Melbourne's top 20 cafes for 2017

Wake up and smell the coffee, Melbourne. We are literally surrounded by great cafes. In this sneak peek from the first national Good Food Guide, here are the 20 cafes we're calling the year's best.

Melbourne, you're lucky. Your chances of entering a random doorway and stumbling into a great cafe are the best in the world*. You can barely turn a corner without falling into a plate of excellent eggs. It's very difficult to order a bad coffee and even tea drinkers are finally feeling some love. If you're on the superfood ticket, you can play Bowl Food Bingo and Smoothie Lotto every day of the year. And if you want to horrify your dentist, it's easy to find a towering edifice of sweet surrender held together with spun sugar and topped with sorbet. Even better, your daytime delights are likely to be delivered with cheery efficiency to a comfortable table in a cleverly designed space. Seriously – what a town.

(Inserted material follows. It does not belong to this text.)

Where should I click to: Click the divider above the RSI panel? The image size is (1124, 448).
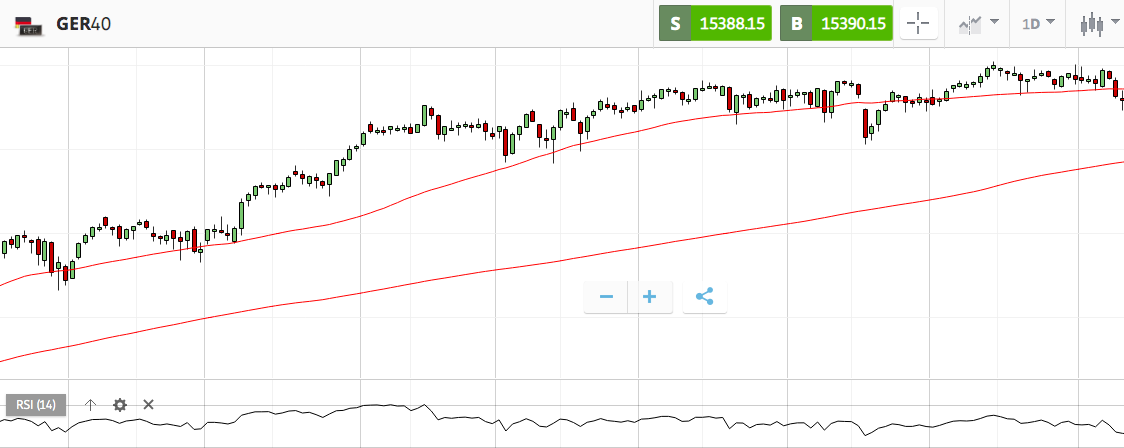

In fact, top US chef Grant Achatz was so impressed with Melbourne's cafe landscape when he visited for the World's 50 Best Restaurants Awards in April that he's using it as inspiration for the Aviary, an all-day diner he's developing for New York's Mandarin Oriental Hotel.

Choosing Melbourne's 20 best cafes is a fool's errand, delicious though it may be. Apologies if your favourite didn't make the cut – I know it hurts because I've also overlooked some of my beloved hangouts and I'm wincing! I can tell myself it's the glorious agony of a surfeit of cafe riches but I may still need to drown my sorrows in a rainbow unicorn latte.

*not verified (or verifiable) but surely true.

Local favourite: Three Monkeys Place in Doncaster East.
Local favourite: Three Monkeys Place in Doncaster East. Photo: Chris Hopkins

SPOTTED: Key cafe trends


When we just visited cafes for weekend blowouts our menu choices were often about treating ourselves. Now that we're hanging in cafes all the time, we've realised that pancake stacks are a sometimes food. The plus: cafe menus are following suit with heaps of healthy choices. The minus: chia seeds get stuck in your teeth.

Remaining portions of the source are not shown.